The recent renovation of one of the collections belonging to Vienna's prestigious Natural History Museum provided curators with a new test of how to display its vast trove of human medical remains, some dating back more than two centuries, without crossing modern red lines of ethics and good taste.
The collection of around 50,000 human body parts was first conceived in 1796 to help train medical students.
In today's world, such gruesome galleries raise tricky questions over whether the public good outweighs moral issues such as human dignity, power and exploitation, and the consent of those -- admittedly long dead -- subjects on display for all.
"We try to avoid voyeurism by giving as much explanation as possible," says curator Eduard Winter, pointing out that photography inside the galleries is not allowed.
Winter said he hopes that when museum-goers are confronted with "a 30-kilogramme liver... they will realise what alcohol can do to the human body".
Curious visitors can also learn about the effects of viruses on the body or what burn injuries to blood vessels look like. They can peer at human organs, skulls and body parts -- exhibits that some other countries restrict to researchers.
For its supporters, education around the scientific investigation of disease and human health means access to the collection is in the public interest.
"Everyone will have to face illness one day," exhibition director Katrin Vohland says.
"Some people come because they themselves are affected" by certain health problems, while others "want to know more about how science has progressed," she adds.
- 'New level of awareness' -
The exhibition reopened to the public in September, with only a portion of the world's largest publicly accessible anatomical pathology collection put on display at the renovated museum.

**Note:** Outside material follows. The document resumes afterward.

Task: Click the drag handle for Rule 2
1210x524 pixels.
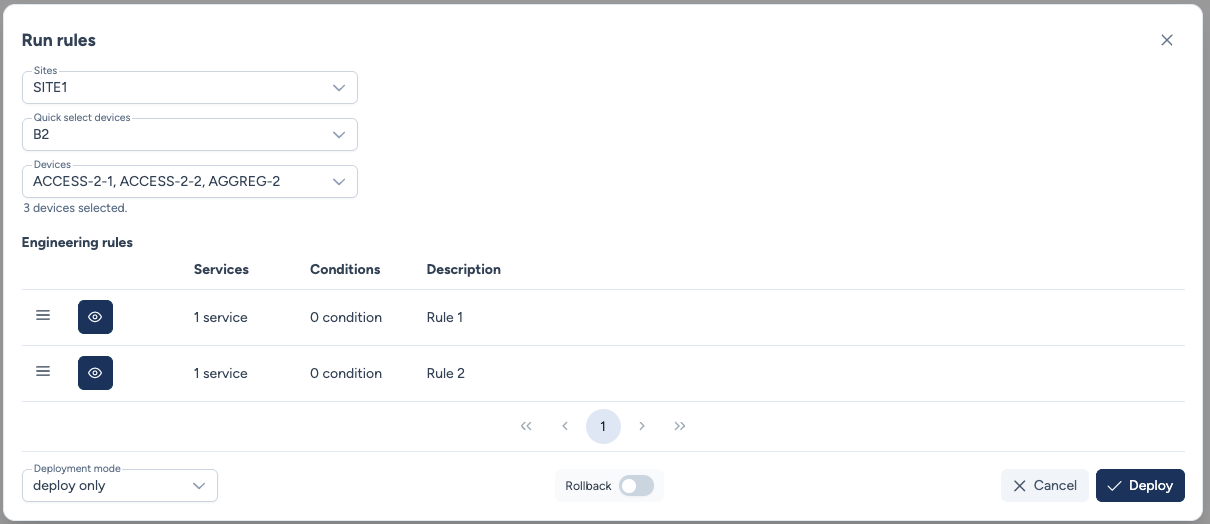Action: pyautogui.click(x=43, y=372)
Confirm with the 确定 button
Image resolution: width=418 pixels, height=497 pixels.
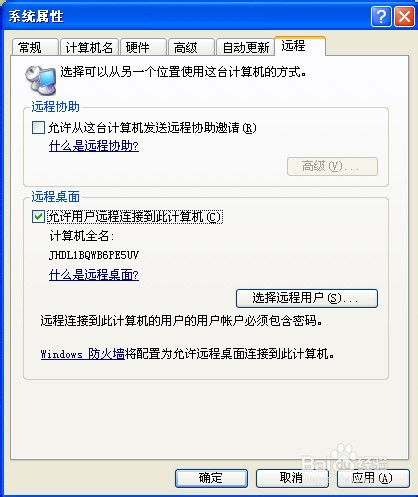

"I knew the former exhibition, but the current one is much better prepared, because everything is described, there is much more information," biology teacher Christian Behavy said during a recent visit to the museum by AFP.
Behavy, who was leading a group of teenagers around the museum, said that his class "could take the information in better" from the exhibits than from textbooks.

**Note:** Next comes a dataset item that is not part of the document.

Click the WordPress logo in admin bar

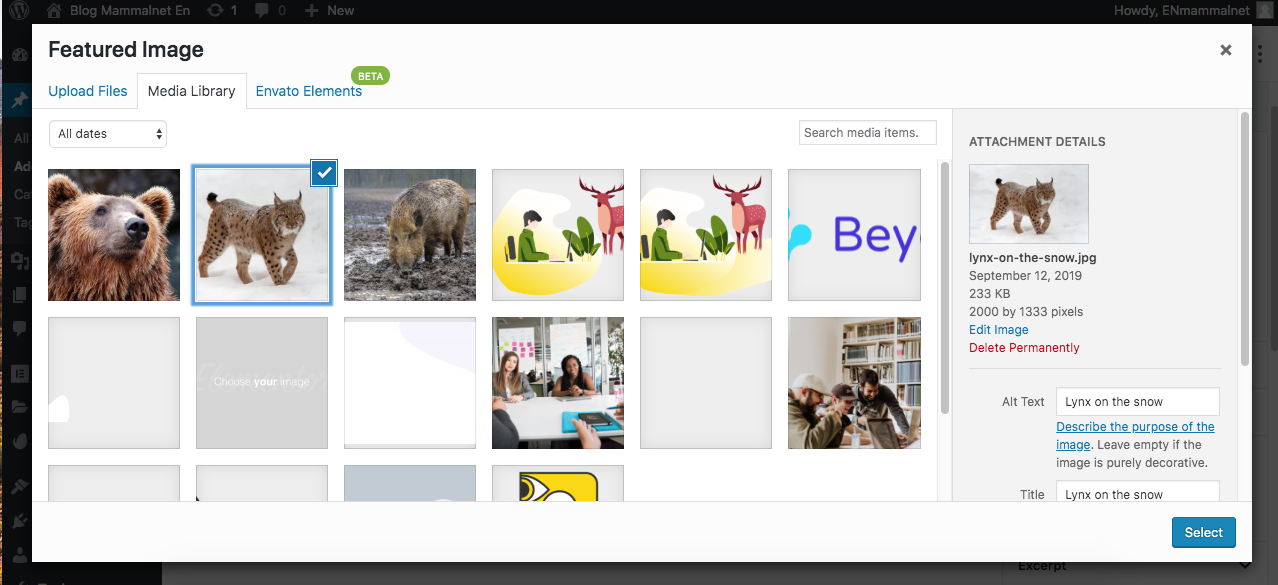20,10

Nevertheless, some of the students did seem taken aback by what they saw -- the skeleton of the girl with hydrocephaly, for example, or the preserved body of an infant with lacerations on the skin.
Human remains have been a part of such displays in Europe since the late 16th century when Egyptian mummies were first exhibited.

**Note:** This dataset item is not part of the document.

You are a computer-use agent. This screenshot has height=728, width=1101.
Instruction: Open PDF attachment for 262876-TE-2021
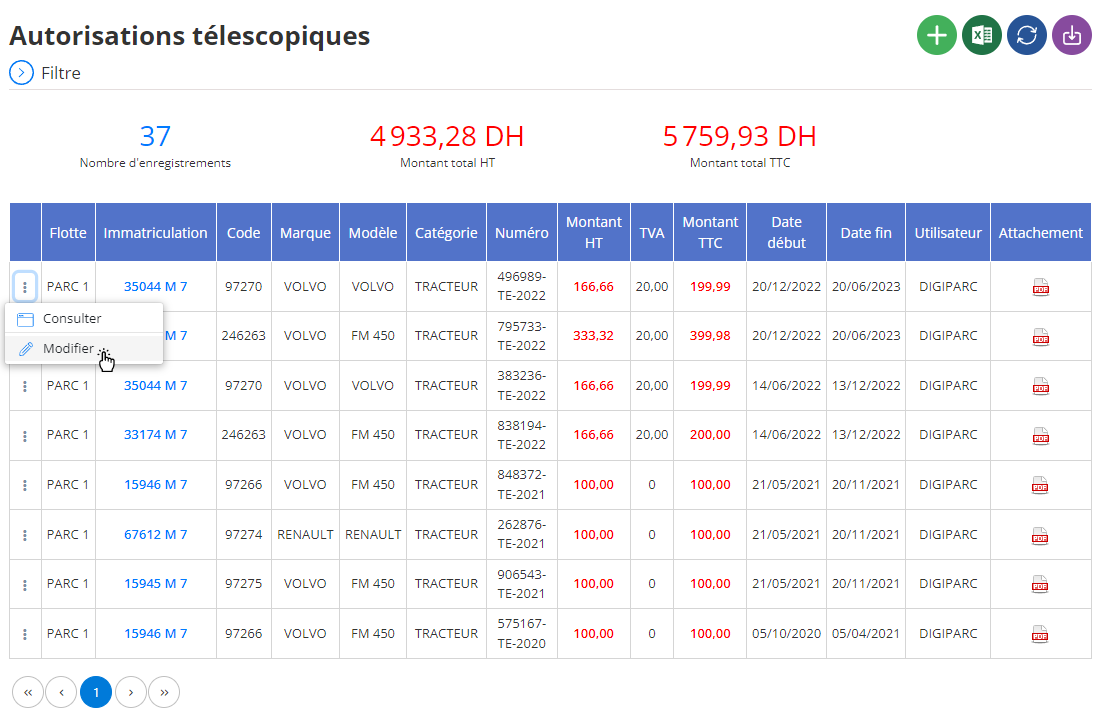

But according to Marie Cornu, a director of research at France's CNRS institute and an expert on property law as it relates to cultural artefacts, the early 2000s saw a "new level of awareness" on the issue.
The debate was sparked by South Africa's demand for the repatriation of the remains of Saartjie Baartman, a woman from the Khoisan people who was paraded for show in Europe in the 19th century.
After her death, her body was dissected and her skeleton, skull and genitalia were displayed in Paris's Museum of Mankind until 1974.
Controversy also surrounded the plasticising of human remains displayed in blockbuster commercial exhibits in the mid-2000s, with some cities banning the shows on the grounds that organisers could not verify adequate consent and the provenance of body parts.
It has only been in the past 20 years that institutions have "begun to ask themselves questions", says Cornu.
- Changing ethics -
To aid such discussions, the International Council of Museums has put together a code of ethics that stipulates that human remains "should be acquired only if they can be housed securely and cared for respectfully".
This must also be done with due attention to "the interests and beliefs" of the community of origin.
Herwig Czech, professor of the history of medicine at the University of Vienna, says that today it would be unthinkable for "someone to die in a hospital and then reappear in an exhibition".
Eloise Quetel, head of medical collections at Paris's Sorbonne University, has also had to grapple with the ethics of such displays and thinks that "they can't be presented as they were before".
Visitors need to be told "why these collections were put together and preserved", she says.
While the Vienna exhibition doesn't raise as many thorny questions relating to colonialism as those in other European countries, Vohland says care must be taken that nothing was obtained illegally and to "know the context in which the specimens arrived".
"It's very important to know what we can show the public."